Job: Format the material as a JSON list of strings, with one string per line and blank lines omitted, starting at the first line of the material and ending at the line that contains "click(153, 42)", both included.

Available data:
# # # # # # #

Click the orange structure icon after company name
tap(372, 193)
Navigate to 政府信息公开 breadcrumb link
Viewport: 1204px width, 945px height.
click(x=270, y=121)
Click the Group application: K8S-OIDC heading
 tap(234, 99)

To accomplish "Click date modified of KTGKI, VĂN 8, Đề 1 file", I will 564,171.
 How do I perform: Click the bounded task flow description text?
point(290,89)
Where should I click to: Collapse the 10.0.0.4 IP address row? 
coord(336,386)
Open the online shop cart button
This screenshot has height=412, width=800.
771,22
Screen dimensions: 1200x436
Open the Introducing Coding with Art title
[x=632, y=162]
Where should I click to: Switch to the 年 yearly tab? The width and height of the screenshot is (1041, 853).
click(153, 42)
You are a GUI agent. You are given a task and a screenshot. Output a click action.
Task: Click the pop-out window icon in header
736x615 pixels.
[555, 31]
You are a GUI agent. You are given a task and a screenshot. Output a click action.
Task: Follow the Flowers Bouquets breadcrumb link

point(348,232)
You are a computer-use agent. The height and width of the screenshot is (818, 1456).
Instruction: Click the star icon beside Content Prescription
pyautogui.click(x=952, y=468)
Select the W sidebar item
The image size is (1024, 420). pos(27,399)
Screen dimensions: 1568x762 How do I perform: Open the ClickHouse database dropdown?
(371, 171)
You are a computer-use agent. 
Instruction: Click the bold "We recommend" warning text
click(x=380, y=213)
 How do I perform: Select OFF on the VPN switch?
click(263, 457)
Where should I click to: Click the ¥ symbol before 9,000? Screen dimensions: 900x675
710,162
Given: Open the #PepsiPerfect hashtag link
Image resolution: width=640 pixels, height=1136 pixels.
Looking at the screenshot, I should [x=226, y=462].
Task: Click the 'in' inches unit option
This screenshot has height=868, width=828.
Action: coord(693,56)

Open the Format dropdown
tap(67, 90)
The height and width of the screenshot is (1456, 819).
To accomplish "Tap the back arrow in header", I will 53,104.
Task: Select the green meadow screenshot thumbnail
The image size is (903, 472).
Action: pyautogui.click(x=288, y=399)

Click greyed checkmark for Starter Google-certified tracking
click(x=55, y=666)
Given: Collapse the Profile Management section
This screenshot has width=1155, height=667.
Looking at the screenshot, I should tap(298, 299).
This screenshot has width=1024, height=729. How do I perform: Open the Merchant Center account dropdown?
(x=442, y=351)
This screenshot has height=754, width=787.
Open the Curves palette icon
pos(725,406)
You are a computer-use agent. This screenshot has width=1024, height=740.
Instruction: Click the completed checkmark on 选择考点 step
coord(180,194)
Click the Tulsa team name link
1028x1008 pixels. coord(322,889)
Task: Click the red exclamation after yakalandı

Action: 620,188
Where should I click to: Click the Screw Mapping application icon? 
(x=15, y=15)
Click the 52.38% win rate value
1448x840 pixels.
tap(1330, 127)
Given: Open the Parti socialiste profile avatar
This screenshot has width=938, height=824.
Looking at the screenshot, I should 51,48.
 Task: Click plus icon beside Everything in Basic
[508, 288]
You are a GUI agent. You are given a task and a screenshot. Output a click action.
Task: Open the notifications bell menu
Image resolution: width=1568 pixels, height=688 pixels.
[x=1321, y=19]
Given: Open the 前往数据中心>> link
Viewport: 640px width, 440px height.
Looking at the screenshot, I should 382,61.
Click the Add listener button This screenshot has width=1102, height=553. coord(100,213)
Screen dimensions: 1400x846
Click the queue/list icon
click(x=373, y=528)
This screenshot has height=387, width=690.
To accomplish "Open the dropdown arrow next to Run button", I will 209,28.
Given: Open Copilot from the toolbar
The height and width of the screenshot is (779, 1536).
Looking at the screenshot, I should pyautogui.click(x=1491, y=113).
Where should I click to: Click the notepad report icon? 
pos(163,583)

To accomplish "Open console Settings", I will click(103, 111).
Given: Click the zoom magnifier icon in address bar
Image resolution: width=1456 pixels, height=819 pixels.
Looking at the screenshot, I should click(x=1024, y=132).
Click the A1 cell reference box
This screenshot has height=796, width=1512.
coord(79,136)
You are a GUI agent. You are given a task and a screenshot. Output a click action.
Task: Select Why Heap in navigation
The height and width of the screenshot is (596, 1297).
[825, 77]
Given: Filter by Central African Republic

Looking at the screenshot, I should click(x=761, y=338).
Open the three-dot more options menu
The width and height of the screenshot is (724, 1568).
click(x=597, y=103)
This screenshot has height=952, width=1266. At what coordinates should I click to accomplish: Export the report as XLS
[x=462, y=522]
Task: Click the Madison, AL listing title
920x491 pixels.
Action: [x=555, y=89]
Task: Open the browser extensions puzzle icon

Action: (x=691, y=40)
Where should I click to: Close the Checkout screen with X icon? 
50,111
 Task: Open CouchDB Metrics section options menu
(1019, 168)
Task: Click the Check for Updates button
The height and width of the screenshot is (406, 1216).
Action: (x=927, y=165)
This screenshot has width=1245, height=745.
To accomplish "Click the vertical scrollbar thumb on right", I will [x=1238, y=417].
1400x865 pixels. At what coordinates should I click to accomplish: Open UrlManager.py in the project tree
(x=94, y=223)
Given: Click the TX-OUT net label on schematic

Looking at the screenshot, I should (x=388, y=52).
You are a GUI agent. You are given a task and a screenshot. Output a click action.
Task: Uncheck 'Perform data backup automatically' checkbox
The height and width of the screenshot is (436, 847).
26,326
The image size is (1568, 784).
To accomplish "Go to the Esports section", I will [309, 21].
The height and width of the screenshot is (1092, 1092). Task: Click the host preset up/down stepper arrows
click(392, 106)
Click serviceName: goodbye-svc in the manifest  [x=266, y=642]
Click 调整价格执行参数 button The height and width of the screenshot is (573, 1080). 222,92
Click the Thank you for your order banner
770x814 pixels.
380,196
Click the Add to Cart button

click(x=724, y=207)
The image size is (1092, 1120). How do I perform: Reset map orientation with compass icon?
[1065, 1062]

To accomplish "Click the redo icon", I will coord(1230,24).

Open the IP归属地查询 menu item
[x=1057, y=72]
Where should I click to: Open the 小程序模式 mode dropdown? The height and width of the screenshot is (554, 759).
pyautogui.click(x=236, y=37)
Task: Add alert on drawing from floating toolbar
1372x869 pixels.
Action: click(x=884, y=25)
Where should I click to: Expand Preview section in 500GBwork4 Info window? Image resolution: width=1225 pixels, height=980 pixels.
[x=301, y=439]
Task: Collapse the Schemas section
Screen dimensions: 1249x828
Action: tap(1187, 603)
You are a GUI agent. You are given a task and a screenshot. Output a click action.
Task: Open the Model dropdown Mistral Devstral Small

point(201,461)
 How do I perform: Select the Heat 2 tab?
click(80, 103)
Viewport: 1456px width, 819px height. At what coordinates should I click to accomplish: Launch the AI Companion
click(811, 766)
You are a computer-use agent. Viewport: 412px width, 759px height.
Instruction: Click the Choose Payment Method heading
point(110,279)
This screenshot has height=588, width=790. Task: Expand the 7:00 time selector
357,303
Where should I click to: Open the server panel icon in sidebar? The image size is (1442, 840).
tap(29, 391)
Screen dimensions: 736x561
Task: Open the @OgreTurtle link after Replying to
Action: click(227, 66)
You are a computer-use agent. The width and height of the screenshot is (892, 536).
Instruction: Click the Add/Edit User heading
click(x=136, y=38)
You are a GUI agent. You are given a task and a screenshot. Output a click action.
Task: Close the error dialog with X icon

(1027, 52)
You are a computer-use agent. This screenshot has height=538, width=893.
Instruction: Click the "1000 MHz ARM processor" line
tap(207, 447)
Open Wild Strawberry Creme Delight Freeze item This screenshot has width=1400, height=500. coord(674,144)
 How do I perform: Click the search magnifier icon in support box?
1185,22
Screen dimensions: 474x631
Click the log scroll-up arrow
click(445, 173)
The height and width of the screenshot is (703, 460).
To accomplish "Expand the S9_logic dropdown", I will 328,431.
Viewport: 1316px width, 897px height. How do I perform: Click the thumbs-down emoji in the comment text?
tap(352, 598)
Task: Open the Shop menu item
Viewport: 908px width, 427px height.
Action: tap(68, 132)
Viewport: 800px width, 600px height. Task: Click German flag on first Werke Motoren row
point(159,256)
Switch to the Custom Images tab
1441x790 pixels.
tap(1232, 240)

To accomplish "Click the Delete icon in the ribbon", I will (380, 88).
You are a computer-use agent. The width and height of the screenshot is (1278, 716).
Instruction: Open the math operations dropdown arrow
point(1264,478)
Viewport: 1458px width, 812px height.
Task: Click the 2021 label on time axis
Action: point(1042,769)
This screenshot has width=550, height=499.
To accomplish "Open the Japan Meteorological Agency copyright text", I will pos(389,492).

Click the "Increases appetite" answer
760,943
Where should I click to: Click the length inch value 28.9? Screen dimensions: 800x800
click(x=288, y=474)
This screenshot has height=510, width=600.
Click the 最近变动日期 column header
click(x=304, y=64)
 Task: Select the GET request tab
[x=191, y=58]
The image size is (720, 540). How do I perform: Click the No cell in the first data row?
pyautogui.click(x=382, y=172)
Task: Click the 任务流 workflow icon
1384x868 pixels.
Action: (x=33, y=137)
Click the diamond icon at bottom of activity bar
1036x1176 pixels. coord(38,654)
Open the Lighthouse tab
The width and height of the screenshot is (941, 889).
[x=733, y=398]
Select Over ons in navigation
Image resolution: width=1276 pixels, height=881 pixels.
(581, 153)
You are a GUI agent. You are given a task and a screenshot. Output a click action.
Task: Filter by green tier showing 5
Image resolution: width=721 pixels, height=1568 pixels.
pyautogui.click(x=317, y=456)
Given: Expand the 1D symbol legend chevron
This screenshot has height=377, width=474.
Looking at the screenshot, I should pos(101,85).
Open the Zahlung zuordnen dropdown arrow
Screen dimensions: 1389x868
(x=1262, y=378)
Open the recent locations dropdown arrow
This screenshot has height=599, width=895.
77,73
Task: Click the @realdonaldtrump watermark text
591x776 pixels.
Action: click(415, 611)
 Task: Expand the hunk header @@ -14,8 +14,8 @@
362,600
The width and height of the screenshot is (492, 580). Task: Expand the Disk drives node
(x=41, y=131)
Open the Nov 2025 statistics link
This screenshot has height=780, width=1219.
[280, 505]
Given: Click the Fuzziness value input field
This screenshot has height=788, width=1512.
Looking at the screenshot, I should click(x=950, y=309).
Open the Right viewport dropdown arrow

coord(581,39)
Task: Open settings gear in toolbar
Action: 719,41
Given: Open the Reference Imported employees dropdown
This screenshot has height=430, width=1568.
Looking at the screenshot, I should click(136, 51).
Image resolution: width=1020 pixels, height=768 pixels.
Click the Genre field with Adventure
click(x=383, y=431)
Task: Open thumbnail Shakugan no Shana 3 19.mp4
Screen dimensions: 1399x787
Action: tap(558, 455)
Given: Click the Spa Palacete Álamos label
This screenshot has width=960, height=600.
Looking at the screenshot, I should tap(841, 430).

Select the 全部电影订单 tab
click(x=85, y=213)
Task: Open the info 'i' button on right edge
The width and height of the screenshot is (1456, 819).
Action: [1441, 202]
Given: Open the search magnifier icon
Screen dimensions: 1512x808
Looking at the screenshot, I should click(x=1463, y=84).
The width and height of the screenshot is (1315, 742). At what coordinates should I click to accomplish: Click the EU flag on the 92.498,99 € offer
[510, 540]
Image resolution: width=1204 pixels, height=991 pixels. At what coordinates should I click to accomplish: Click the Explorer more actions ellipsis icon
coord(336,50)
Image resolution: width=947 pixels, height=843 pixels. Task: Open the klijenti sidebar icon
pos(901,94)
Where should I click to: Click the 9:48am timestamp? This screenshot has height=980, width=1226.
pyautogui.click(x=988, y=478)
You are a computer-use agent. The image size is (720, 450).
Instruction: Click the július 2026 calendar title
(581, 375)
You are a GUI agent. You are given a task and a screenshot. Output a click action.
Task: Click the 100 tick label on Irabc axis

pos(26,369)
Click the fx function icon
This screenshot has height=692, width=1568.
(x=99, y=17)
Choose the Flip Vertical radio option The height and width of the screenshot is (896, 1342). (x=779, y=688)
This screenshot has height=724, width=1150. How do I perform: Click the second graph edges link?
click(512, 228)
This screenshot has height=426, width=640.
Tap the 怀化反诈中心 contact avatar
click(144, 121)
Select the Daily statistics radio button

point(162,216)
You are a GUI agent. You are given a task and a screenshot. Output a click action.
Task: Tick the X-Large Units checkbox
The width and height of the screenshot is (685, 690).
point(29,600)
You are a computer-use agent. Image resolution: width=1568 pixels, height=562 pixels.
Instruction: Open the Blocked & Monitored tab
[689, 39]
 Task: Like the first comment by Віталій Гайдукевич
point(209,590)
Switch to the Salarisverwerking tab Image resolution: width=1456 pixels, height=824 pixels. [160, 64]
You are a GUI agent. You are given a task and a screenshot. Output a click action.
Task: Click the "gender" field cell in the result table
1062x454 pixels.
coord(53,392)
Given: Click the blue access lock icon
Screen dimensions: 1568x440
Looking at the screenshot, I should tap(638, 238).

# # # # # # #

Full response:
[
  "Click the orange structure icon after company name",
  "tap(372, 193)",
  "Navigate to 政府信息公开 breadcrumb link",
  "Viewport: 1204px width, 945px height.",
  "click(x=270, y=121)",
  "Click the Group application: K8S-OIDC heading",
  " tap(234, 99)",
  "To accomplish \"Click date modified of KTGKI, VĂN 8, Đề 1 file\", I will 564,171.",
  " How do I perform: Click the bounded task flow description text?",
  "point(290,89)",
  "Where should I click to: Collapse the 10.0.0.4 IP address row? ",
  "coord(336,386)",
  "Open the online shop cart button",
  "This screenshot has height=412, width=800.",
  "771,22",
  "Screen dimensions: 1200x436",
  "Open the Introducing Coding with Art title",
  "[x=632, y=162]",
  "Where should I click to: Switch to the 年 yearly tab? The width and height of the screenshot is (1041, 853).",
  "click(153, 42)"
]